Vox cuestionó al Gobierno Vasco por haber impulsado, según sostuvo, la “imposición” del euskera sin precisar el costo para las arcas públicas. La reacción se produjo después de que el Tribunal Superior de Justicia del País Vasco (TSJPV) anulara el Decreto 19/2024, de 22 de febrero, sobre la Normalización del Uso del Euskera en el sector público vasco, debido a la “insuficiencia de la memoria económica”. La resolución se originó en un recurso presentado por la formación liderada por Santiago Abascal contra esa norma.
En un comunicado, Vox destacó que el TSJPV puso el foco en la falta de precisión del Informe Económico que acompañaba al decreto impugnado. La fuerza política afirmó que esa deficiencia ya había sido señalada por la Oficina de Control Económico y cuestionó que, pese a esa advertencia, el Gobierno Vasco mantuviera su iniciativa.

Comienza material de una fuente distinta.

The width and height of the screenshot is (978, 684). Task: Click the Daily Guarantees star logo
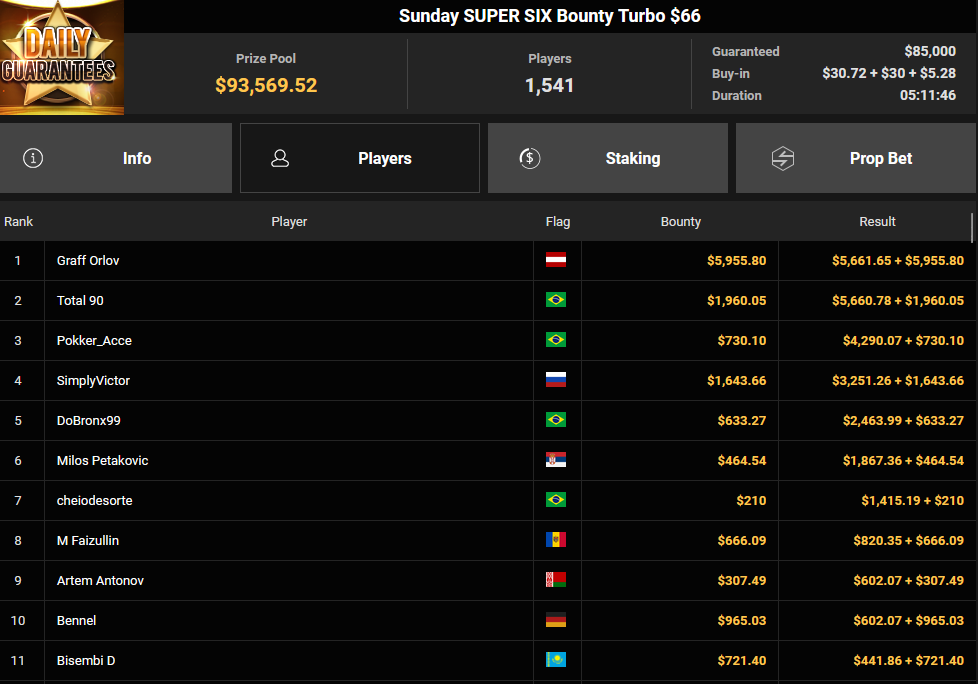coord(62,57)
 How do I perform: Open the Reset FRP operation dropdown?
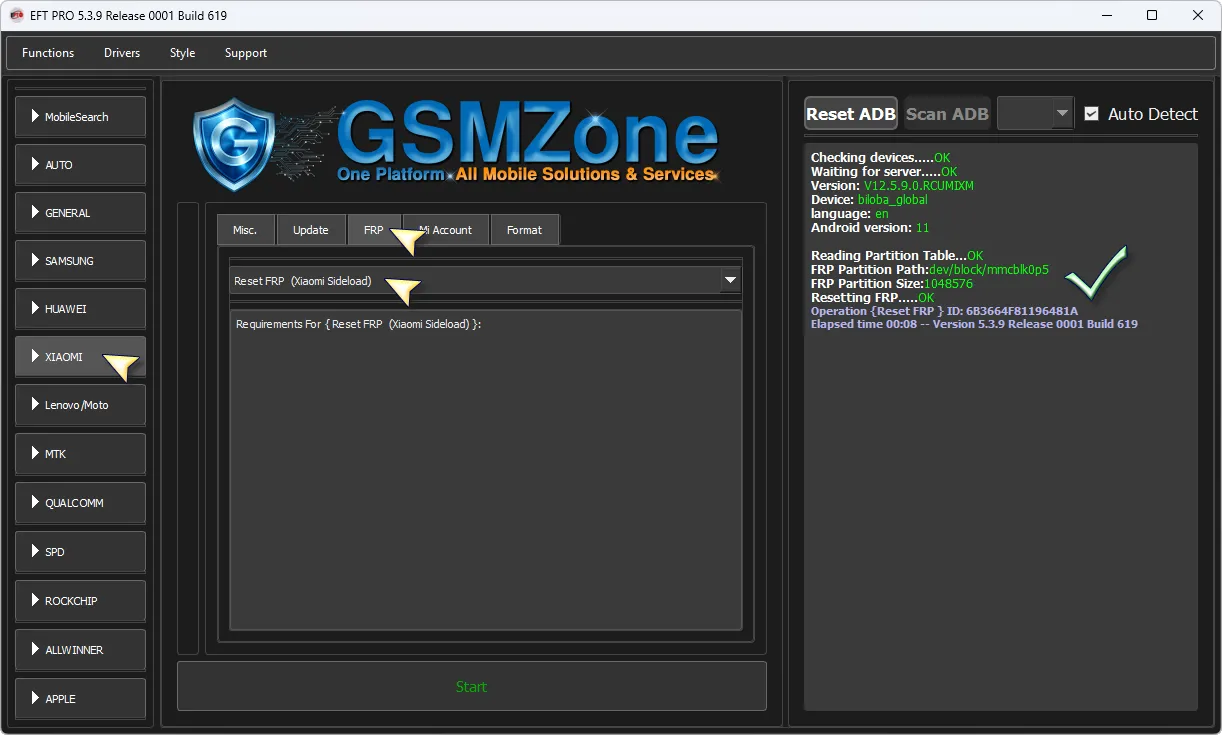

“Pese a ello, el Gobierno Vasco mantuvo su apuesta por la imposición del euskera sin precisar el coste de dinero público que supondría, algo que hoy ha parado el TSJPV”, sostuvo Vox. La formación celebró la sentencia y consideró que representa “una piedra en el camino” para el Ejecutivo encabezado por Imanol Pradales, al que acusó de anteponer la imposición del euskera a cualquier otra consideración, incluida la determinación del costo de sus pretensiones.